WHAT YOU WILL DO — Reproduce verbatim the part of the listing that opens with the line containing "The height and" and runs to the end of the listing, with both ends included. Leave the pictures out of your copy.
## start EXERCISE INPUT
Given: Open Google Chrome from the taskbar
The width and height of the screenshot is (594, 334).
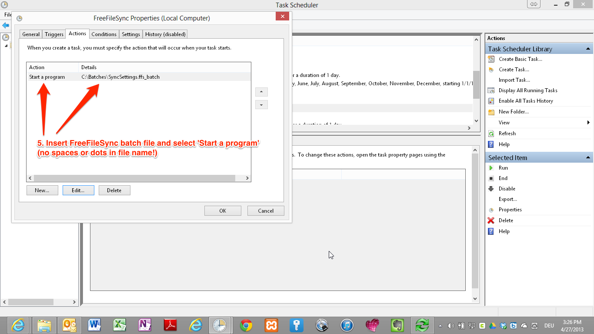Looking at the screenshot, I should [x=246, y=325].
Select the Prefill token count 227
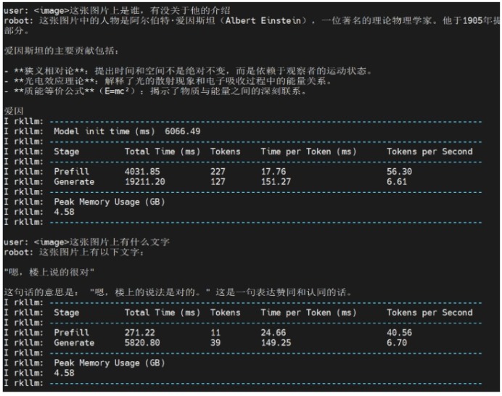Screen dimensions: 502x396 [218, 172]
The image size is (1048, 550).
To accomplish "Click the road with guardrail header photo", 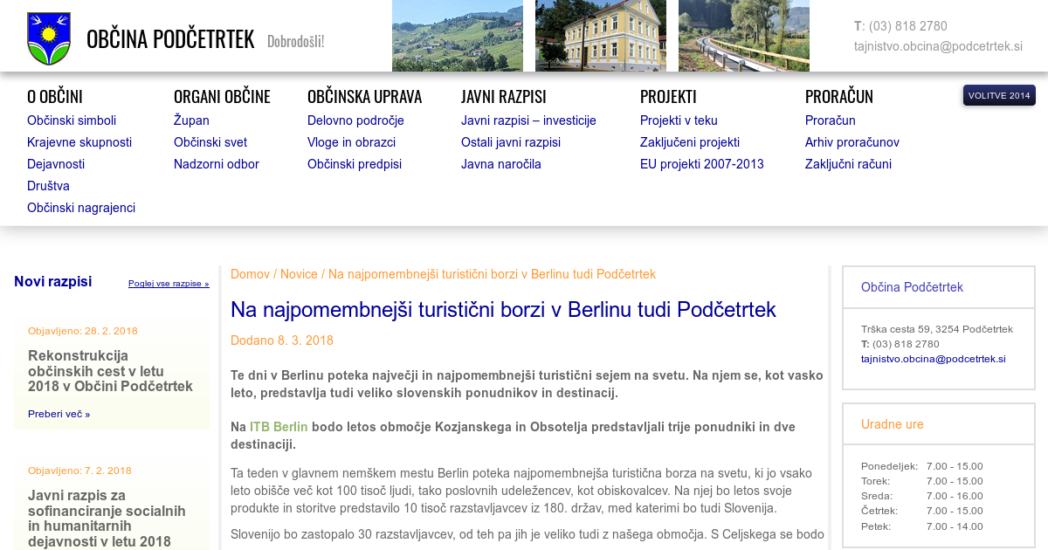I will (x=743, y=36).
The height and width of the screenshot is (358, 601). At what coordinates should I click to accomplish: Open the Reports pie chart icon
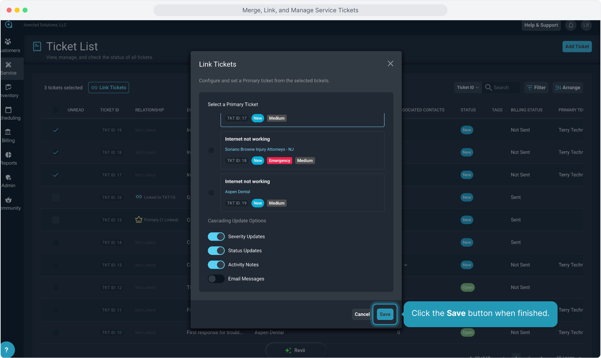(x=8, y=155)
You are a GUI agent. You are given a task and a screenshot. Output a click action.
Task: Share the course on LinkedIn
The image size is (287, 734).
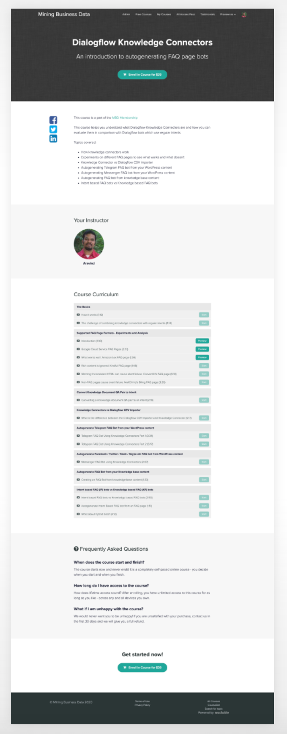(53, 138)
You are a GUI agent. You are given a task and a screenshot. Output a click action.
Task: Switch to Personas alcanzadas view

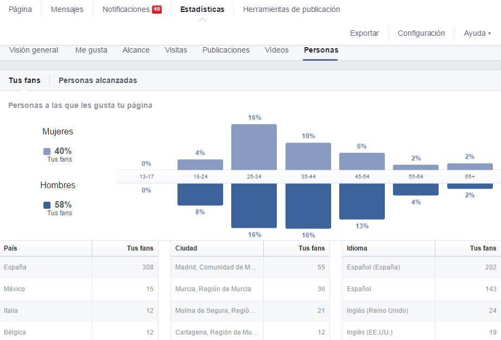pos(98,80)
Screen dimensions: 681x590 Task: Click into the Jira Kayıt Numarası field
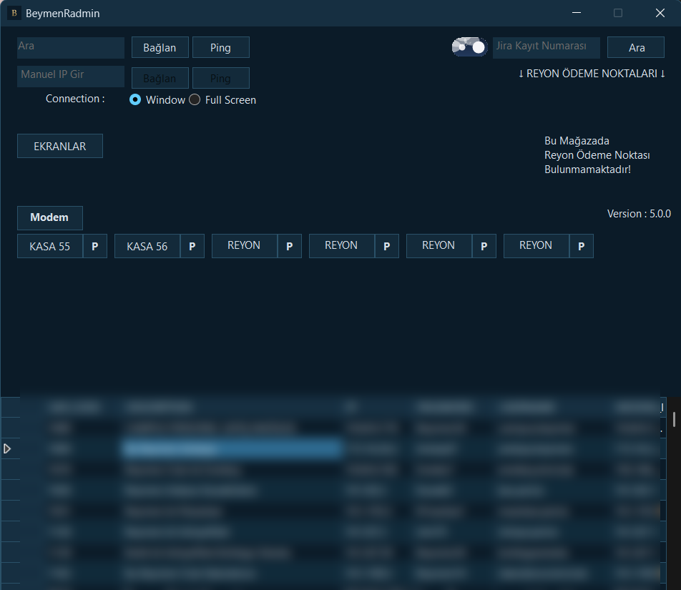tap(546, 48)
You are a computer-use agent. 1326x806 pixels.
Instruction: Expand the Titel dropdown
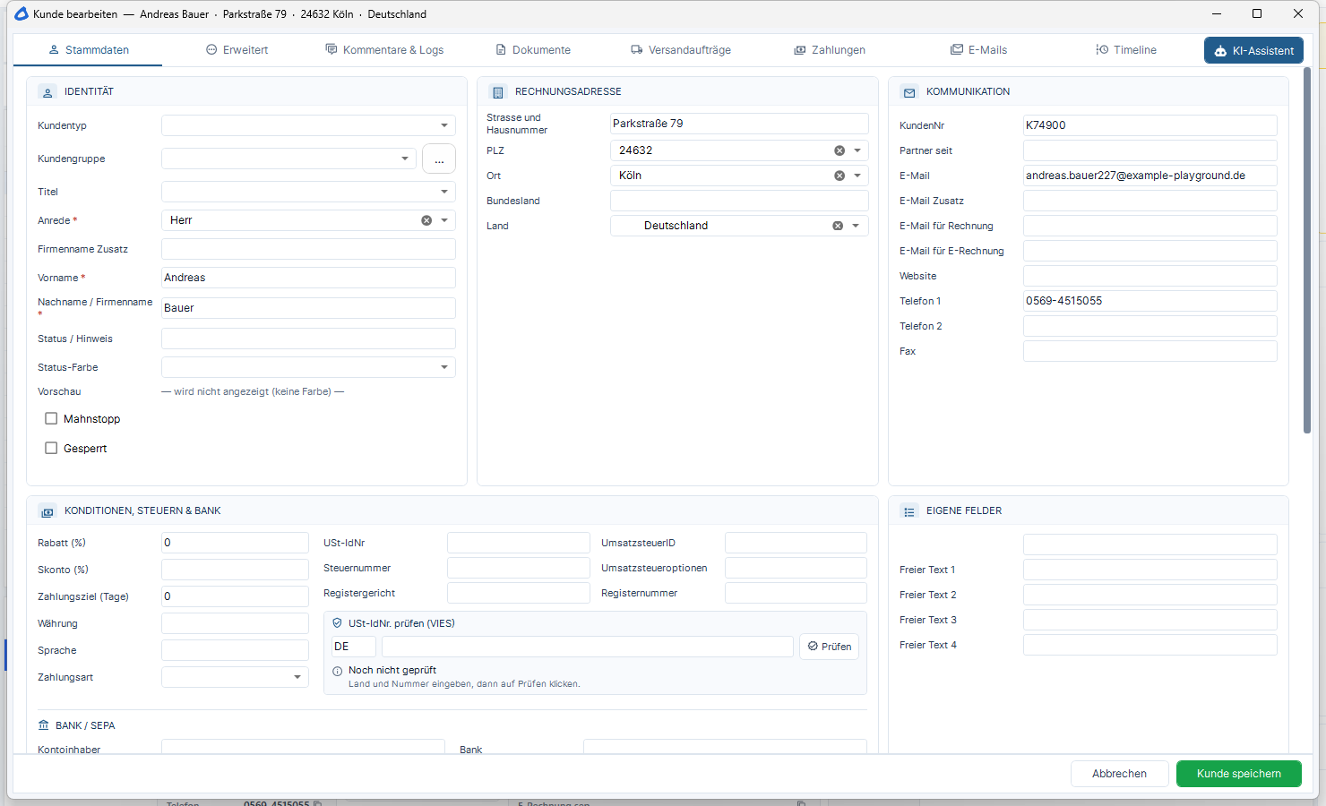[x=308, y=192]
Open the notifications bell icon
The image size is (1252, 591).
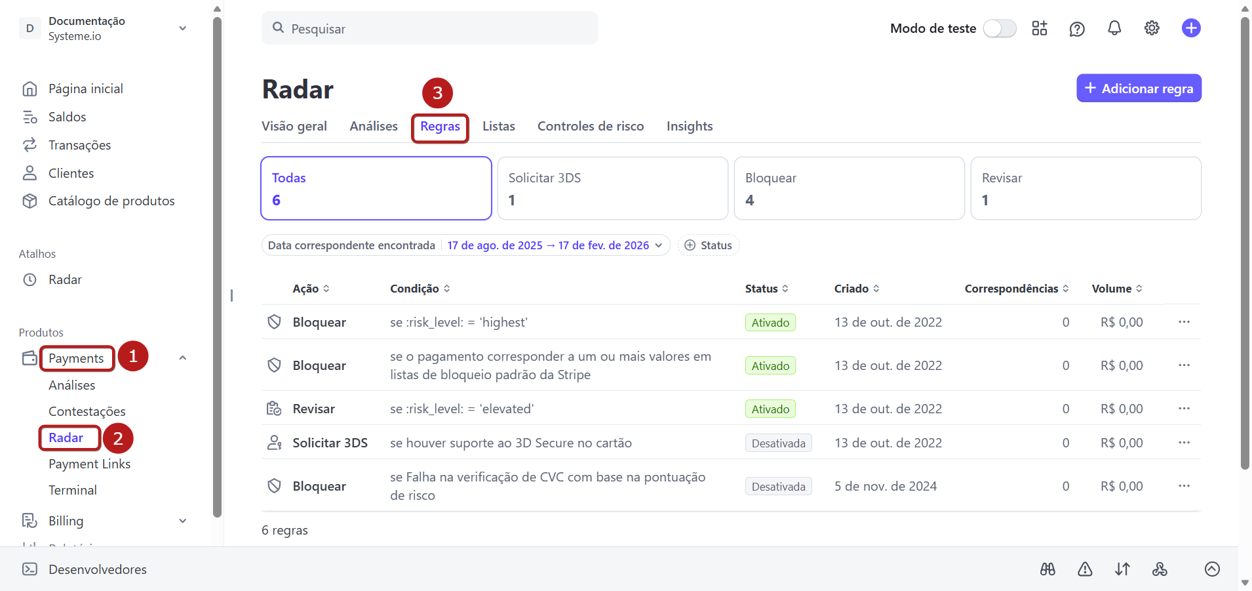[x=1114, y=28]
## end EXERCISE INPUT
ANSWER FOR THIS EXERCISE —
The height and width of the screenshot is (358, 601). At what coordinates should I click to accomplish: Open the Reports pie chart icon
(x=8, y=155)
You are a GUI agent. You are given a task and a screenshot. Output a click action.
Task: Share the course on LinkedIn
The image size is (287, 734).
(53, 138)
You are a GUI agent. You are given a task and a screenshot. Output a click action.
Task: Switch to Personas alcanzadas view

pos(98,80)
Screen dimensions: 681x590 Task: Click into the Jira Kayıt Numarası field
tap(546, 48)
You are a computer-use agent. 1326x806 pixels.
Instruction: Expand the Titel dropdown
[x=308, y=192]
Open the notifications bell icon
The image size is (1252, 591).
[x=1114, y=28]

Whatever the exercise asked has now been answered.